# Input overlay plugin based on HTML



## Zergatul (May 29, 2021)

Zergatul submitted a new resource:

Input overlay plugin based on HTML - input keyboard mouse overlay



> Input Overlay can display inputs from keyboard/mouse over your game for streaming or recording.
> 
> How it works
> You start separate application, and it acts like server. It catches your inputs and sends it via websocket protocol. In OBS you add Browser source, it connects to the server app and displays your inputs.
> Since all drawing capabilities done via HTML/CSS/JavaScript, it requires basic knowledge to show/hide more keys, change style or animations....



Read more about this resource...


----------



## Rellish08 (Jun 26, 2021)

I play smash from time to time on my Nintendo switch. Could this also be used for inputs on a controller through a capture card?


----------



## Bagny89 (Jun 29, 2021)

I just downloaded this plugin. I really like it however I wanted to change the "tilde" key to "\" since my layout is Italian.


----------



## Zergatul (Jun 30, 2021)

Rellish08 said:


> I play smash from time to time on my Nintendo switch. Could this also be used for inputs on a controller through a capture card?


Sorry, that's not possible. In order to capture inputs from Nintendo Switch we need to run program on console.


----------



## Zergatul (Jun 30, 2021)

Bagny89 said:


> I just downloaded this plugin. I really like it however I wanted to change the "tilde" key to "\" since my layout is Italian.


Does this button work correctly for you? You just want to change displaying symbol?
I mean, if you press it on keyboard, plugin highlights tilde key? Or it doesn't?


----------



## Bagny89 (Jul 1, 2021)

Zergatul said:


> Does this button work correctly for you? You just want to change displaying symbol?
> I mean, if you press it on keyboard, plugin highlights tilde key? Or it doesn't?

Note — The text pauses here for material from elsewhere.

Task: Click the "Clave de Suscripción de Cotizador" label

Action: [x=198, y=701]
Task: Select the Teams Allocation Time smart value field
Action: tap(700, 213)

In addition to the key display, the key itself I would like to change. Because from the question you asked me, actually when I press it, it does not activate, because in the Italian layout the or the "tilde" or is not there or is some other key. I have this layout


----------



## Zergatul (Jul 1, 2021)

Bagny89 said:


> In addition to the key display, the key itself I would like to change. Because from the question you asked me, actually when I press it, it does not activate, because in the Italian layout the or the "tilde" or is not there or is some other key. I have this layout
> 
> View attachment 72732


Please get latest release (I added support for "\" key).
Go to wwwroot folder, open keyboard.html in text editor. Find line:

```
<div class="button" id="Tilde">~</div>
```
And replace it with:

```
<div class="button" id="Backslash">\</div>
```


----------



## Bagny89 (Jul 15, 2021)

Zergatul said:


> Scarica l'ultima versione (ho aggiunto il supporto per il tasto "\").
> Vai alla cartella wwwroot, apri keyboard.html nell'editor di testo. Trova riga:
> [CODICE]<div class="pulsante" id="Tilde">~</div>[/CODICE]
> E sostituiscilo con:
> ...


----------



## Bagny89 (Jul 15, 2021)

I've updated the plugin. the only thing i don't understand is why it doesn't load the keyboard correctly on the screen. the mouse as you can see does.


----------



## Zergatul (Jul 15, 2021)

Bagny89 said:


> I've updated the plugin. the only thing i don't understand is why it doesn't load the keyboard correctly on the screen. the mouse as you can see does.
> 
> View attachment 73204
> 
> View attachment 73205


You made changes I mentioned above and keyboard stopped working? You may did something wrong. Could you show me: content of wwwroot folder, log from server application after you try to show keyboard in OBS. Or you can write me in Telegram, maybe this will be quicker: https://t.me/z3rgatul


----------



## Avers (Aug 1, 2021)

Hi! Can you please add support for the key right next to L? It is ";" for me. I am a lefty and use "okl;" layout instead of "wasd". It would be really nice to be able to use your plugin for my streams. Thank you!


----------



## Zergatul (Aug 1, 2021)

More keys added


----------



## Sarumonin (Aug 30, 2021)

Hey there, any way to change the coloring of the mouse to white instead of the green/yellow? Maybe a  White while pressed, light blueish as it transitions out? I've managed to do it in the styles for the keyboard, no dice on mouse though! Hope you can help ^^ Looks really cool!


----------



## Zergatul (Sep 5, 2021)

Sarumonin said:


> Hey there, any way to change the coloring of the mouse to white instead of the green/yellow? Maybe a  White while pressed, light blueish as it transitions out? I've managed to do it in the styles for the keyboard, no dice on mouse though! Hope you can help ^^ Looks really cool!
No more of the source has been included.